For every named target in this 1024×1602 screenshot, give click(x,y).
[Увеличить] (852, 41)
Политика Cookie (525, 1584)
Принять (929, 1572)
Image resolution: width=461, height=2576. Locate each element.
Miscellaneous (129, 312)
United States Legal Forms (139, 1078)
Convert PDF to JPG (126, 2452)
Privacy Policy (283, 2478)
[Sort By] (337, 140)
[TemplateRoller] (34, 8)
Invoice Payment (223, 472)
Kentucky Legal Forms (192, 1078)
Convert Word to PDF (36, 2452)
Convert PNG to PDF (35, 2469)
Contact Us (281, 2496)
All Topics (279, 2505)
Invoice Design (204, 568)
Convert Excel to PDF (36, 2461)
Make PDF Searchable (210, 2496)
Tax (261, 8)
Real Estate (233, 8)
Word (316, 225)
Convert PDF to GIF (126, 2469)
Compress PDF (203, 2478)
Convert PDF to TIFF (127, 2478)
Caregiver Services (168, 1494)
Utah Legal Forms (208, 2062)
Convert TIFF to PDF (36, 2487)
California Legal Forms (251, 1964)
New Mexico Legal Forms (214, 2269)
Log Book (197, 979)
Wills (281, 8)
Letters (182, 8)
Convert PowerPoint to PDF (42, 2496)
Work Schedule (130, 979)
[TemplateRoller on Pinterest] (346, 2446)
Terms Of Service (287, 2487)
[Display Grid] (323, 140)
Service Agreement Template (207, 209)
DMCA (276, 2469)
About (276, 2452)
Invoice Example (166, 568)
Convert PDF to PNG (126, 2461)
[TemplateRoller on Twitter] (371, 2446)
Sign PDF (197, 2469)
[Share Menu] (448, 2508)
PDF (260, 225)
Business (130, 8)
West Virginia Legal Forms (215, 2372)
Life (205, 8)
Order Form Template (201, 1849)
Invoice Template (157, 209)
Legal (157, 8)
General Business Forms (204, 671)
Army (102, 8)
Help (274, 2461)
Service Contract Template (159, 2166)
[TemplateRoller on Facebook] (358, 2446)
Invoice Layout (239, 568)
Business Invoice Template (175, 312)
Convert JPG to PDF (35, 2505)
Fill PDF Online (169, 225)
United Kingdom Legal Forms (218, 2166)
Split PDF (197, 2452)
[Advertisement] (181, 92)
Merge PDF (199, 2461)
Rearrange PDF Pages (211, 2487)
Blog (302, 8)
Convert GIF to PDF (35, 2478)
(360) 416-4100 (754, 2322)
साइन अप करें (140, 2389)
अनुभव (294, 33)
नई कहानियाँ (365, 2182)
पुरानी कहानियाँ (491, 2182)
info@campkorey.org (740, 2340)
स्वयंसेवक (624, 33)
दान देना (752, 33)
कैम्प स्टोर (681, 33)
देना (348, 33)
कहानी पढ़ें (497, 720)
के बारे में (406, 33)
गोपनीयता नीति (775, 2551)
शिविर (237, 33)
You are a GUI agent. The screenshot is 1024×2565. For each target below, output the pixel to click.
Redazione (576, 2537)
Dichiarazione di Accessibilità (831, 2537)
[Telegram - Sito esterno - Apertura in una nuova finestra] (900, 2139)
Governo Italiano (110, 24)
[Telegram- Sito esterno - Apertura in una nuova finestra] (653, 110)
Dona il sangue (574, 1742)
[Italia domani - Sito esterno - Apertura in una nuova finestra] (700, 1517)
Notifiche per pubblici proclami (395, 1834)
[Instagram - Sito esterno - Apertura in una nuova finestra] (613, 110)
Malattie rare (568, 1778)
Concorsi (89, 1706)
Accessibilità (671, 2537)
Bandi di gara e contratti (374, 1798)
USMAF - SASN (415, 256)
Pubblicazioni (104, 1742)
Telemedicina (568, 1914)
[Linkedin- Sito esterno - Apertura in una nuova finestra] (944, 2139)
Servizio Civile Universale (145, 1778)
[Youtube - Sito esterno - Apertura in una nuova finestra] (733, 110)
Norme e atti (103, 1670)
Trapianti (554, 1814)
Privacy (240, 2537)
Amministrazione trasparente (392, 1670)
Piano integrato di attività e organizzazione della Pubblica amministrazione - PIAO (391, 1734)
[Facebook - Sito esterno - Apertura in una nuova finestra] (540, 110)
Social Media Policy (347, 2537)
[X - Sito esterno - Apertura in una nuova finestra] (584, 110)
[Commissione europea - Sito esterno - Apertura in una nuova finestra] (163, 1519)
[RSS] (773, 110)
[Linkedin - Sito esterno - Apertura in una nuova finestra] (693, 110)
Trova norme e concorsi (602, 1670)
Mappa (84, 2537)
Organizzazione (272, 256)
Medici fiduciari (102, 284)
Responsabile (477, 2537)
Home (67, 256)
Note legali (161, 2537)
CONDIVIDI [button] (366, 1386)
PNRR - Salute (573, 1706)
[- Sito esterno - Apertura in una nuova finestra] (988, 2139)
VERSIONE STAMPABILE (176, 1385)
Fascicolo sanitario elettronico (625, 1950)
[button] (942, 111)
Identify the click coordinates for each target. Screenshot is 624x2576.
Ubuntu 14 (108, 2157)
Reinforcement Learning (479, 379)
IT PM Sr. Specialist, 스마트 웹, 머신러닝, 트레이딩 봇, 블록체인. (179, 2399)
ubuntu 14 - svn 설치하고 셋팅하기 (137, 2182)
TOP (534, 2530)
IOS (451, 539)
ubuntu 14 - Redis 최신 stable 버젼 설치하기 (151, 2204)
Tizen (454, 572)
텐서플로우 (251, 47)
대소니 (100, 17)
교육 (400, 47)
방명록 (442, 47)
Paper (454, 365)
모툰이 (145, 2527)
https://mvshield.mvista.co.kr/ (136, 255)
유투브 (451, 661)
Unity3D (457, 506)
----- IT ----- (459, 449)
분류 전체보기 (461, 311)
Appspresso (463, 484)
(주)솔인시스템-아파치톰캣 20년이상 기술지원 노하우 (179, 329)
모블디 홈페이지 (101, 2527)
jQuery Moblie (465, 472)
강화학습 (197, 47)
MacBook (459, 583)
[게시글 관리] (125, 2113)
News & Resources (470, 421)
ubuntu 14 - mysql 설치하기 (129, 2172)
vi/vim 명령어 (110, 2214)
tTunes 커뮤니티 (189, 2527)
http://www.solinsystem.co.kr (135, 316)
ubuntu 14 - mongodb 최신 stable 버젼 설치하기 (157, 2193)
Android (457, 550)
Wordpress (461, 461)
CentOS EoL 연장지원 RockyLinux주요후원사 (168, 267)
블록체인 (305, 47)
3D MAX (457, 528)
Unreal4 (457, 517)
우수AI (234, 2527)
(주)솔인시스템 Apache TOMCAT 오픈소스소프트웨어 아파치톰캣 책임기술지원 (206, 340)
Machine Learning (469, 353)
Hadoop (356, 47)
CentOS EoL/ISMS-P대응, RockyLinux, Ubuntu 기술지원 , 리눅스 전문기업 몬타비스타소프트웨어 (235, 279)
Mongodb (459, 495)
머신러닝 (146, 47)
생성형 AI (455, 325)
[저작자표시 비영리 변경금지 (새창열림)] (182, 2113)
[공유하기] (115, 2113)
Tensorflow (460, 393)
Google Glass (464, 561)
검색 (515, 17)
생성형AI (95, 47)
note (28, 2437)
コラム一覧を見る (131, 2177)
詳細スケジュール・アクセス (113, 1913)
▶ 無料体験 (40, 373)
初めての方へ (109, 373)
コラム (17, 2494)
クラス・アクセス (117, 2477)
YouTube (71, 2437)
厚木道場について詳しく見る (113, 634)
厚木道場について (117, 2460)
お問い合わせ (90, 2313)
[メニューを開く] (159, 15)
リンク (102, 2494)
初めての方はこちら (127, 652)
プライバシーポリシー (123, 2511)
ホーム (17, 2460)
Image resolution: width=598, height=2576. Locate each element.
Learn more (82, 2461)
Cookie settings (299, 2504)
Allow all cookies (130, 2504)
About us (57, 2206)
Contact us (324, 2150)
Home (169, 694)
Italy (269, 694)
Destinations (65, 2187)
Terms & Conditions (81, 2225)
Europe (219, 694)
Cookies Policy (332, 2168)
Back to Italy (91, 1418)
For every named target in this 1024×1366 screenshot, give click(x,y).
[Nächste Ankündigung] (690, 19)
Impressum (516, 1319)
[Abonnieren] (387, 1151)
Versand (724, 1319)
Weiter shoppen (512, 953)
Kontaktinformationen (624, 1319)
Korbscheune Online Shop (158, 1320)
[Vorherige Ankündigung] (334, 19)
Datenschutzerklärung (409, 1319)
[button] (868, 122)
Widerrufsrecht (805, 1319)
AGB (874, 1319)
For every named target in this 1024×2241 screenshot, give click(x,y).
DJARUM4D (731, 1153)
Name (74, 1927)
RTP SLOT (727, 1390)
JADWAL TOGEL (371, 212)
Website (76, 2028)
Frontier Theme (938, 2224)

+ + + + + + +

## Your goal
Go through the listing above and find each line containing the string "resolution"; copy those lines.

## Written answer
Image resolution: width=461, height=2576. Locate each element.
Image resolution: width=598, height=2576. Locate each element.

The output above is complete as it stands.